I thought it was because every time you go to do something it smarts.
This one is good because in order to wake it up you have to give it the finger.
p.s. speaking of which, I found that a wet or greasy finger is no longer recognized.


----------



## Northerner (Sep 8, 2017)

The fingerprint thing is quite nifty  Slowly getting to grips with it, have managed to copy all my music onto it and am impressed with the free headphones!


----------



## eggyg (Sep 8, 2017)

Eh?  I thought this was an English site, I can honestly say I can't understand a word of this thread! Mr Eggy bought a new telly yesterday and generally he is brilliant at setting them up etc. He is sitting wracking his brains at the moment. Smart TV, Apple TV, BluRay DVD, I am hiding in the kitchen as the air is blue! Mind you the previous one was 10 years old and things have come on a bit. As long as it is ready for Strictly tomorrow (sorry @mikeyB)! I will be happy!


----------



## Lucy Honeychurch (Sep 8, 2017)

eggyg said:


> Eh?  I thought this was an English site, I can honestly say I can't understand a word of this thread! Mr Eggy bought a new telly yesterday and generally he is brilliant at setting them up etc. He is sitting wracking his brains at the moment. Smart TV, Apple TV, BluRay DVD, I am hiding in the kitchen as the air is blue! Mind you the previous one was 10 years old and things have come on a bit. As long as it is ready for Strictly tomorrow (sorry @mikeyB)! I will be happy!




Same here @eggyg, this is all goobledegooke to me


----------



## Ralph-YK (Sep 8, 2017)

Nooo. This Is the plain simple stuff.


----------



## Ralph-YK (Sep 8, 2017)

Here is how my settings are.  I can not vouch for how good they are, they're whatever was set after I put the sim cards in (I've used a couple).


----------



## mikeyB (Sep 8, 2017)

Ralph-YK said:


> Nooo. This Is the plain simple stuff.



It's plain and simple if you know about it. So is knitting.


----------



## Northerner (Sep 8, 2017)

On the face of it, from @Vicsetter's earlier link, these entries are just supposed to be about prioritising and improving performance - not very good if they actually prevent you from doing what you want to do! 

Anyone remember Trumpet winsock from the old dial up and Windoze 3.1 days?   

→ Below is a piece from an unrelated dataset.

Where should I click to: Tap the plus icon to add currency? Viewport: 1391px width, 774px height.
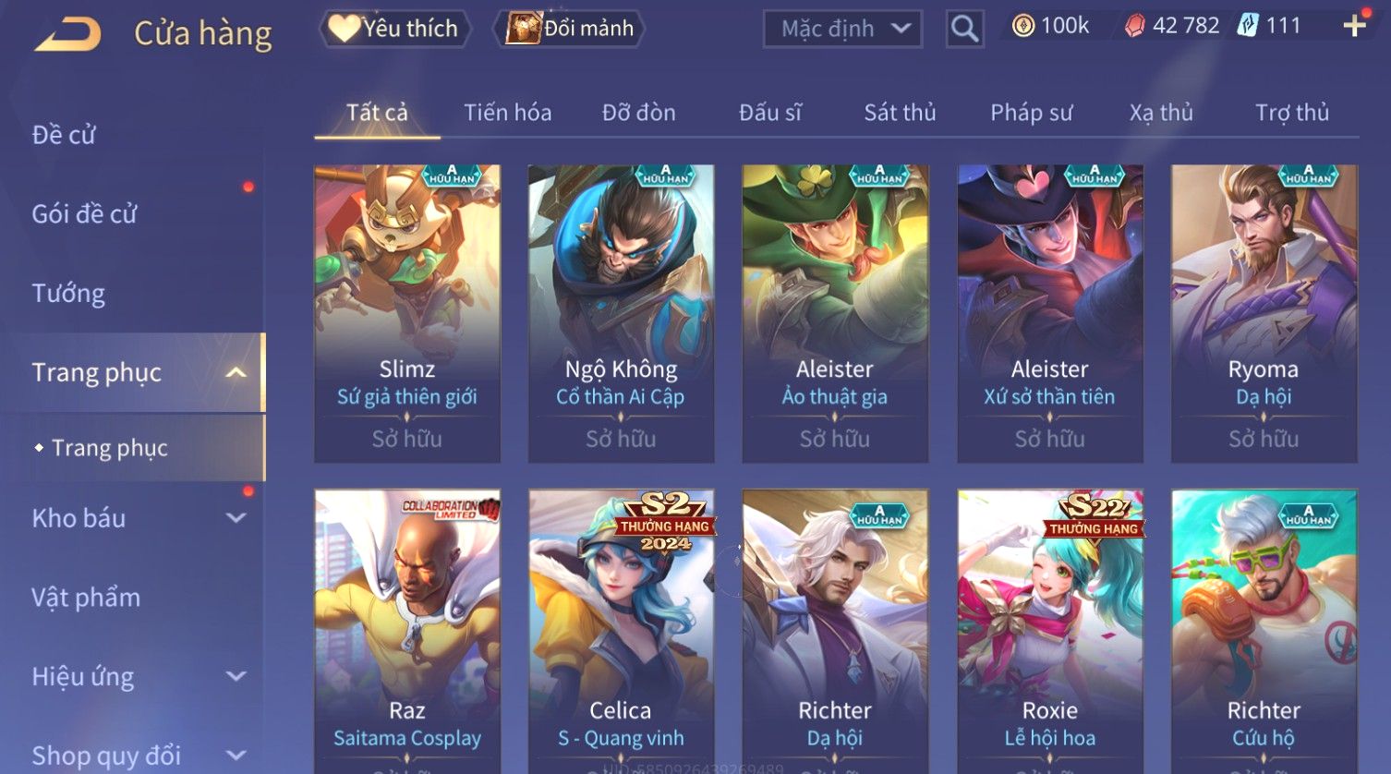tap(1355, 26)
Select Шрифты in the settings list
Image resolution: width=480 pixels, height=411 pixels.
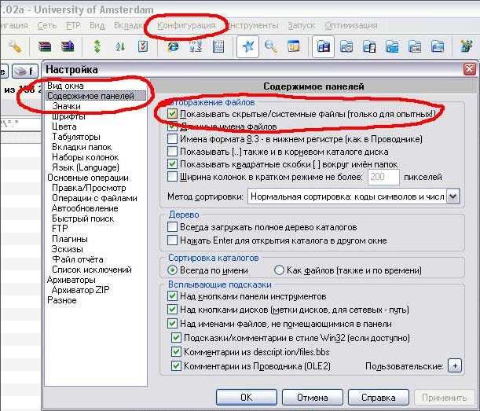click(65, 116)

Although I have been a programmer for 30+ years I largely worked on proprietary systems - IBM midrange - that had excellent backwards compatibility and interconnectivity. It's the major weakness of the windows world that there are so many weak points that can fail or be exploited. Apple, like the IBMs, are able to keep a much tighter grip on things (or at least that's the impression I get, never having owned one!)


----------



## Ralph-YK (Sep 8, 2017)

Northerner said:


> Anyone remember Trumpet winsock from the old dial up and Windoze 3.1 days?


I never had dial up. I've only had internet at home the last couple of years, and that's from my phone.  As for Windows 3.1. That was ok that one.  I miss File Manager.


Northerner said:


> Although I have been a programmer for 30+ years I largely worked on proprietary systems - IBM midrange


I started on a PDP-11. Basic and leaning COBOL (batch processing, handled by the technician).  Didn't get far with the COBOL then.  Got much further later, doing it on an Amstrad PC (?), individuals compiling themselves.


Northerner said:


> It's the major weakness of the windows world that there are so many weak points that can fail or be exploited. Apple, like the IBMs, are able to keep a much tighter grip on things (or at least that's the impression I get, never having owned one!)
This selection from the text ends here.